### [What you need to do]
Reproduce the records from the line with "Given: Open the" to the line with "point(305,100)", keeping every character identical.

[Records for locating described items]

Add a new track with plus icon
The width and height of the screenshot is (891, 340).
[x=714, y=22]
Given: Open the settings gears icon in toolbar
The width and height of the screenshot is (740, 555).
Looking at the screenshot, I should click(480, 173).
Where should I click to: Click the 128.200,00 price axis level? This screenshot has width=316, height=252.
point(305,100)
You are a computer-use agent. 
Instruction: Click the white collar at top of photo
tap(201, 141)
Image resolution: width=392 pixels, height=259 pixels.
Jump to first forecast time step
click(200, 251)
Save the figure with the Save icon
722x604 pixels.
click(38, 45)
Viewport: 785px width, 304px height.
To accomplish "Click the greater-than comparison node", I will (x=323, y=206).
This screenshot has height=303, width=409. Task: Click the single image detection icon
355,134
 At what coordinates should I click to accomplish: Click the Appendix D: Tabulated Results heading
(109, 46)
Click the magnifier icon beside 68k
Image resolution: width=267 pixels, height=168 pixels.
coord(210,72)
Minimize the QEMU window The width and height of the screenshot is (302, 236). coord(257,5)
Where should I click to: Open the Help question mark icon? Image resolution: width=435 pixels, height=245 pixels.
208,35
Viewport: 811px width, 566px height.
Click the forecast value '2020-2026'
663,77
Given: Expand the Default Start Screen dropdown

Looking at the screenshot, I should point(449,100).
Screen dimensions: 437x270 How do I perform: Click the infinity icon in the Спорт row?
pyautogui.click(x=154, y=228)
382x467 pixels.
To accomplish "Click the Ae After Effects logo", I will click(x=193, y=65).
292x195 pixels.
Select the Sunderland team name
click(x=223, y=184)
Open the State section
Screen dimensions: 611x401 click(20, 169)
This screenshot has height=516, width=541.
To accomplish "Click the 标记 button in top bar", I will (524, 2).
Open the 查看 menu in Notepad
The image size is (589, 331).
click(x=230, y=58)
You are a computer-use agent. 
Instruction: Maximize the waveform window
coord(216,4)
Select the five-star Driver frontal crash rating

### [Solution]
Given: Open the settings gears icon in toolbar
The width and height of the screenshot is (740, 555).
Looking at the screenshot, I should click(480, 173).
Where should I click to: Click the 128.200,00 price axis level? This screenshot has width=316, height=252.
point(305,100)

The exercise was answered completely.